Records contained in a dataset
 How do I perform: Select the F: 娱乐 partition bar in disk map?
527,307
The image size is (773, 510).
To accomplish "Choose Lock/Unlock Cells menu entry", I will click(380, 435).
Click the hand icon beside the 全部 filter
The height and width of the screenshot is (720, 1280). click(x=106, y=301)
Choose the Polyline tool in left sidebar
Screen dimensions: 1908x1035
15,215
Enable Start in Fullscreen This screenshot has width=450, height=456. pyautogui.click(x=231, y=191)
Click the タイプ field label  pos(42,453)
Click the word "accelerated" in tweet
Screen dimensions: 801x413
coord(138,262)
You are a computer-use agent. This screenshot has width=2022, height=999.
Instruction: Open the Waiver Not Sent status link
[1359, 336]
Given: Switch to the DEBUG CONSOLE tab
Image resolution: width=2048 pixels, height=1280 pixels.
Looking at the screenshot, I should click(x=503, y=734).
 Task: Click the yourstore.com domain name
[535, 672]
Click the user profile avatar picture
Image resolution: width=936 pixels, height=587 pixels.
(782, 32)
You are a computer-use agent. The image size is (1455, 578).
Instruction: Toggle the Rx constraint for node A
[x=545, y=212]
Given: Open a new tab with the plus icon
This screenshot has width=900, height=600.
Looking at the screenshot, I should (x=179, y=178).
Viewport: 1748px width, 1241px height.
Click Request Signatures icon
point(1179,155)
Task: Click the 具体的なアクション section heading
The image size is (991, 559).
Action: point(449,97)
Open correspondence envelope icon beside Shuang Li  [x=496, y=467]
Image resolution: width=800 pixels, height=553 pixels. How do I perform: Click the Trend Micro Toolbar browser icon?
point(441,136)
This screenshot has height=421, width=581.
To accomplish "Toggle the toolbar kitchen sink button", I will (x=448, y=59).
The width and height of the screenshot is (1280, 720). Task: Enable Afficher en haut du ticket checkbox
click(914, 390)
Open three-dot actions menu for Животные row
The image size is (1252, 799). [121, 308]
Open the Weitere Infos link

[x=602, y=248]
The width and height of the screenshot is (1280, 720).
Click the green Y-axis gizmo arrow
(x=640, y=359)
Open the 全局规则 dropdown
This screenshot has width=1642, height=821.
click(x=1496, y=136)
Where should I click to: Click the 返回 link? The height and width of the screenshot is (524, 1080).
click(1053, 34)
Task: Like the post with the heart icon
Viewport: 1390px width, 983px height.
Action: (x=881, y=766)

* _WHAT TO PRODUCE_
Which of the lines above hold the word "computer"? Copy each one.

* _SOLUTION BELOW_
You are a computer-use agent. This screenshot has width=2022, height=999.
You are a computer-use agent. The image size is (1455, 578).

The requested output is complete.